Hadi inşallah, bakarsın olmuş. Kürt- Türk kardeşliği gelişmiş, Anadolu bir huzur yarımadası olmuş.
Bugün, sabah saat 7’ye gelirken şafak söküyor, ben de pencereyi açmakta, düşünmekteyim.
Ilık, hafif bir rüzgar şafağın beyaz atına binmiş esiyor.
Artık bahar düğün dernek gelmekte…
Ahmed Arif’in de dağlarına bahar gelmiştir memleketinin biliyorum. Benim beynimde de laleler, nergisler çimlenmiş, ağaçlar tomurlanmış, benim gibi aceleci bazı erik dalları çiçeğe bile durmuş; halayığı, beyi davul zurna Sultan-Nevruz’a hazırlanmakta iken, benim İflah olmaz romantik beynim de hayaller kurmakta.

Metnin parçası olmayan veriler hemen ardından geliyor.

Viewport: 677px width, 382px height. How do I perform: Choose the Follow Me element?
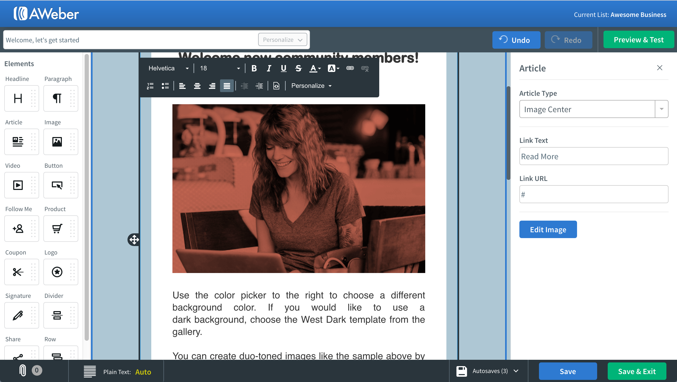18,229
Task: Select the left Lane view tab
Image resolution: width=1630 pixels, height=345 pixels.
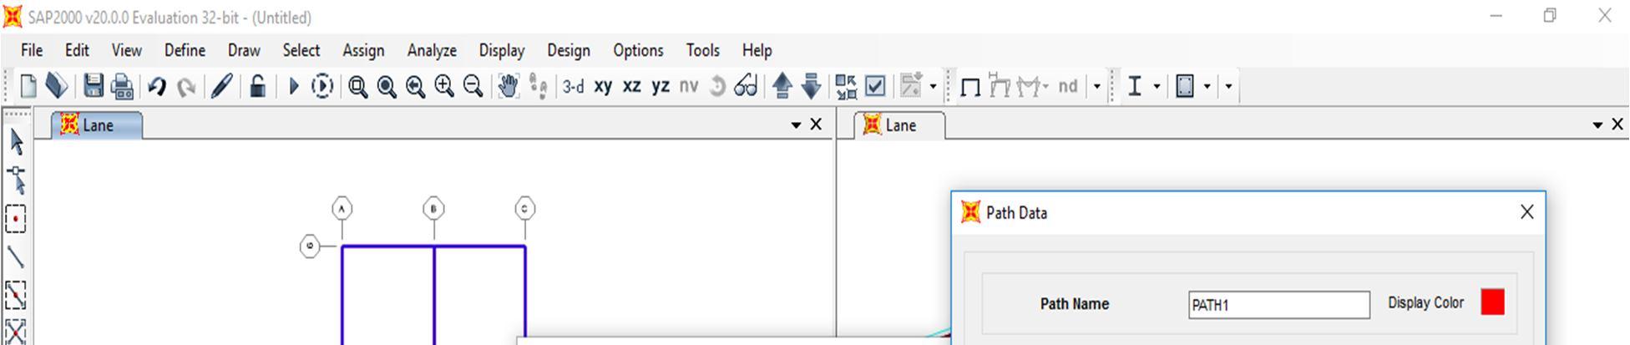Action: (96, 125)
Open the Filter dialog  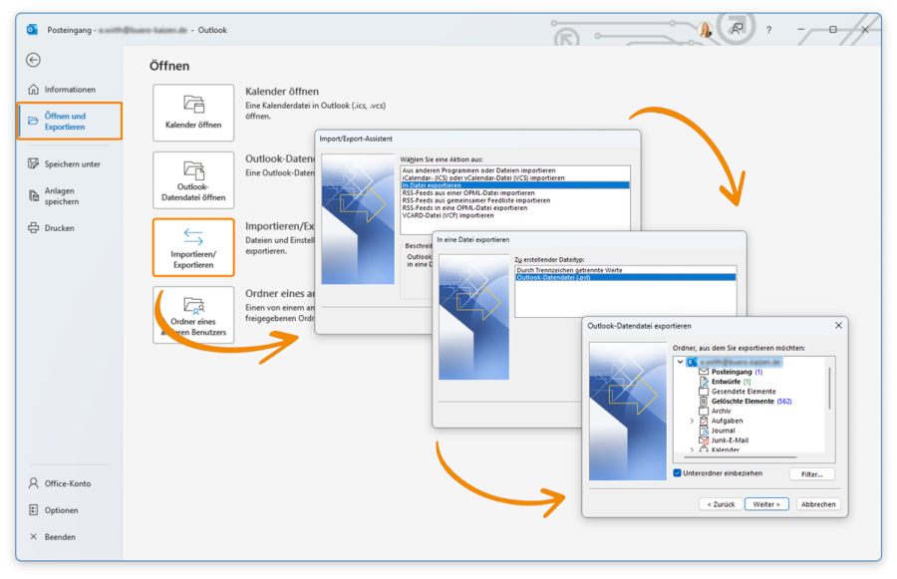[811, 474]
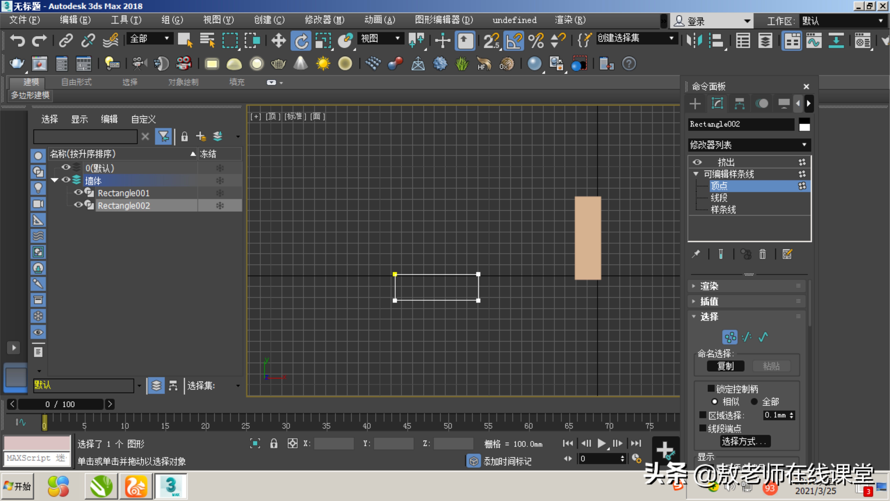Open the Material Editor sphere icon
The width and height of the screenshot is (890, 501).
[x=534, y=64]
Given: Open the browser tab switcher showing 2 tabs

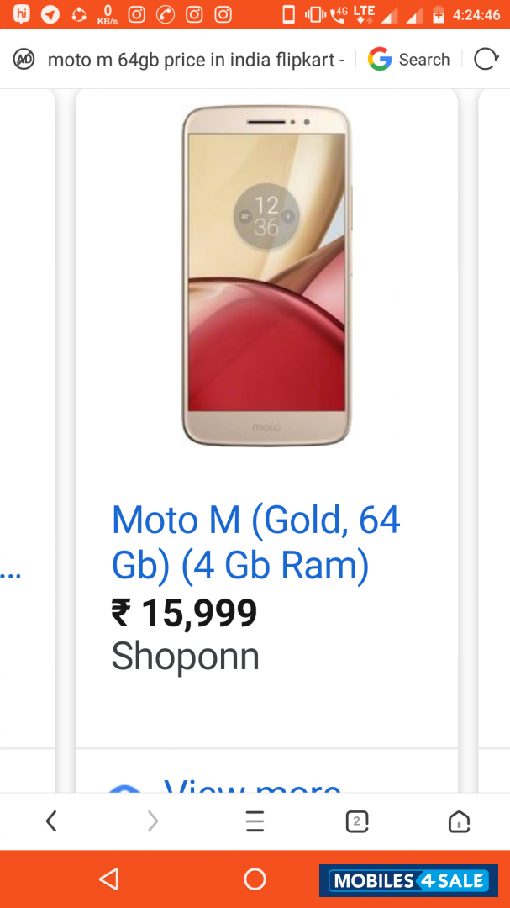Looking at the screenshot, I should coord(356,821).
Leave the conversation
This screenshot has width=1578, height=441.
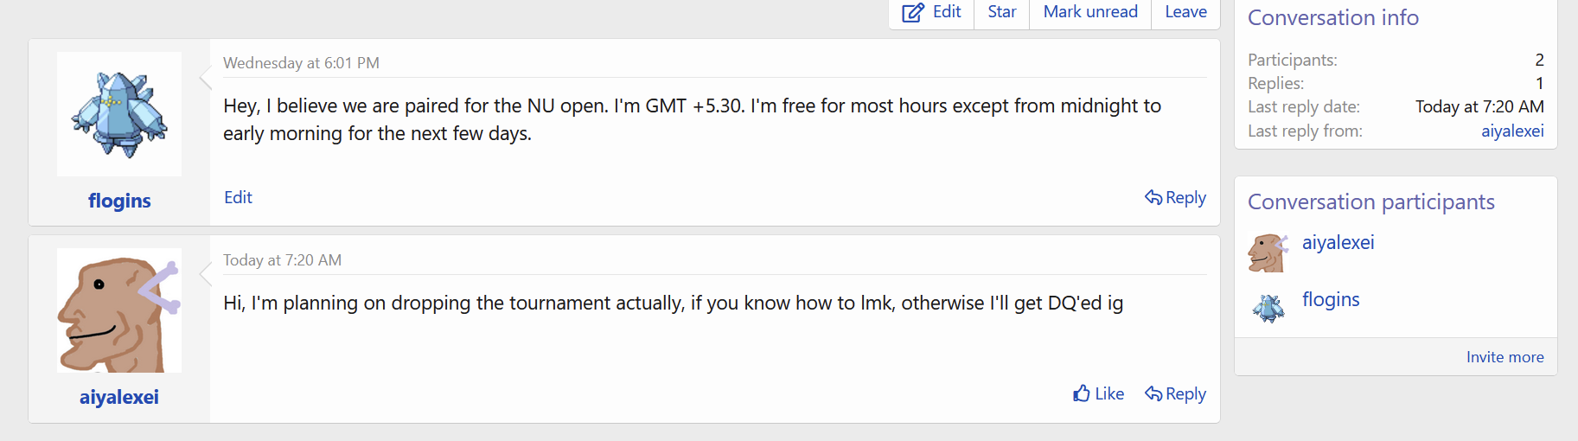coord(1185,12)
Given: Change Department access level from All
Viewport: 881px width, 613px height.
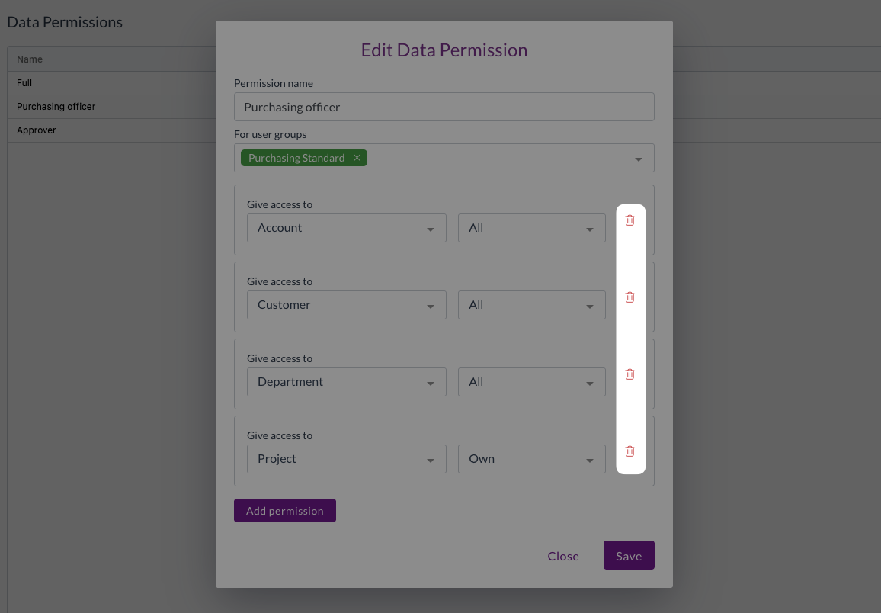Looking at the screenshot, I should pyautogui.click(x=531, y=382).
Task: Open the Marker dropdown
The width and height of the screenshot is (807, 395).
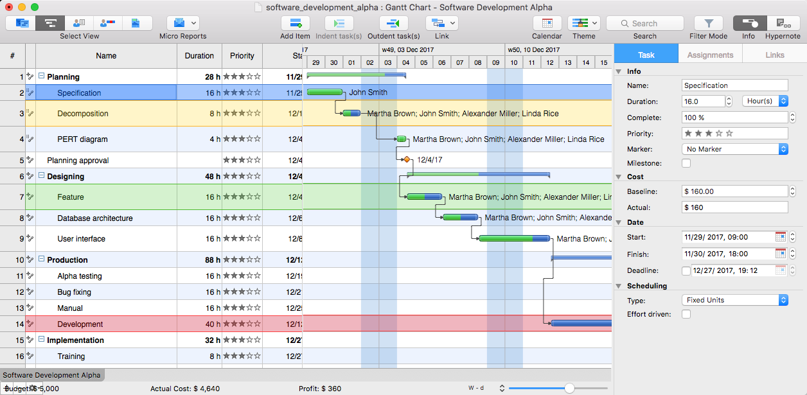Action: [734, 149]
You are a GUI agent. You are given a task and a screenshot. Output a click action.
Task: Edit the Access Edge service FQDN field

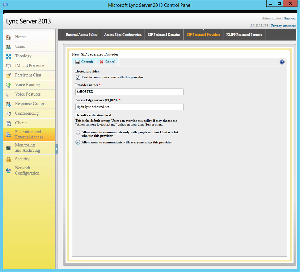click(129, 107)
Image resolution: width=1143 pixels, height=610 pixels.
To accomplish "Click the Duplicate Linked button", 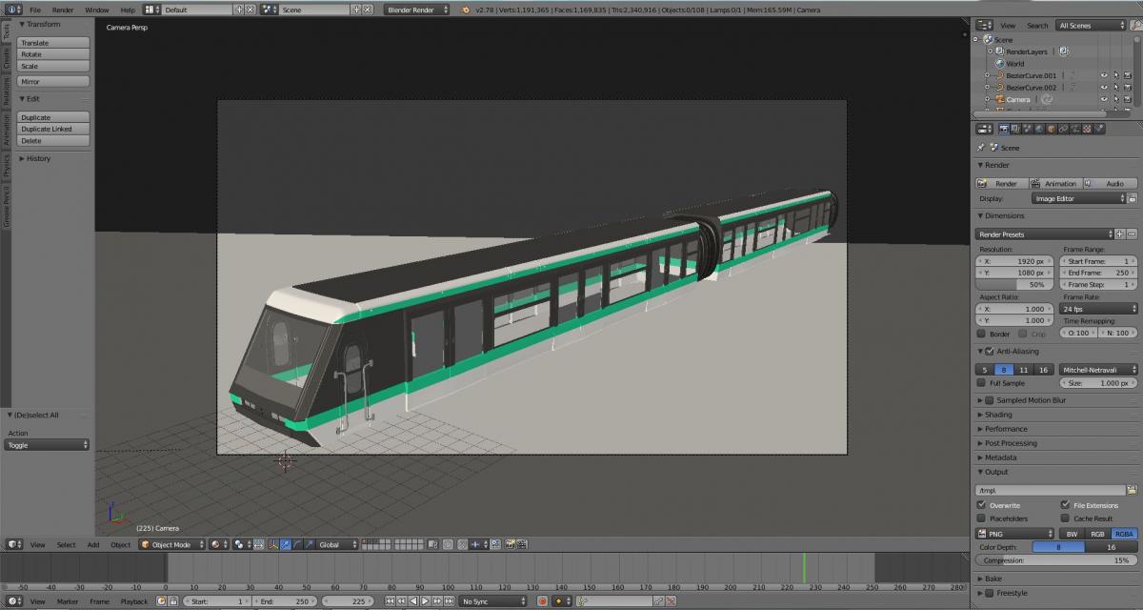I will pyautogui.click(x=53, y=129).
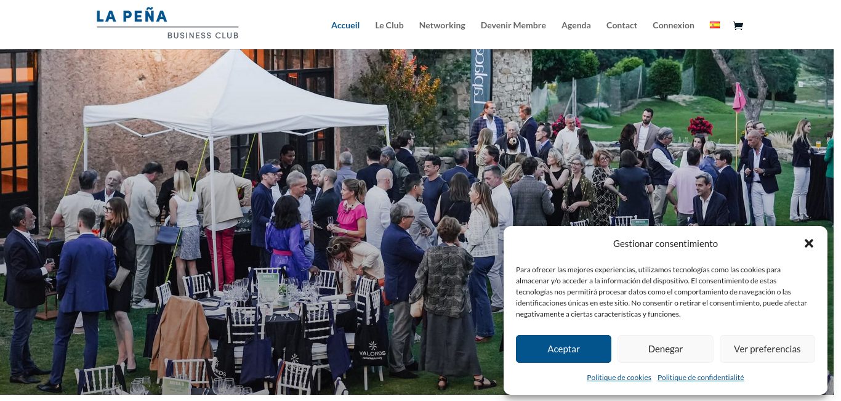Open the shopping cart icon

[738, 25]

Bakmışsın diyorum kendi kendime, ‘Abbas yolcu iken, iyi niyetle, giderayak bir iz bırakayım’ demiş, ‘CIA’den emir falan almamış, has niyetle ‘barış güvercinliğine’ soyunmuştur.’ Bozuk saatin bile günde bir kez doğruyu göstermesi gibi o da hayatında bir kere olsun doğruyu göstermiştir.
Öteki desen, belki o da ikbali bırakmış, bir defalığına çıktığı damda, açıkta barış rüyası görmüş, tökezleye tökezleye, yarı gönüllü ‘barış’ istemiş, Türk-Kürt kardeşliği demiştir. Bence bu ikinci arkadaş ‘barış’ rüyası zor görür ya; neyse ne, benim ki hayal…
Değerli dostlar, sevgili okurlar, olmaz olmaz demeyin, olmaz yoktur, zor vardır. Bence bu barış olacak, olmalı da.
DEM’liler de (Has Kürtler de ) CHP’liler de ( Has Türkler de) korkmamalı! Mırın, kırın etmemeliler…
Bak Nevruz geliyor, biz de doğa gibi barışık yaşayalım, memleketin dağlarına da bahar getirelim, bu çirkin herifi de kodesten çıkaralım demeliler vesselam.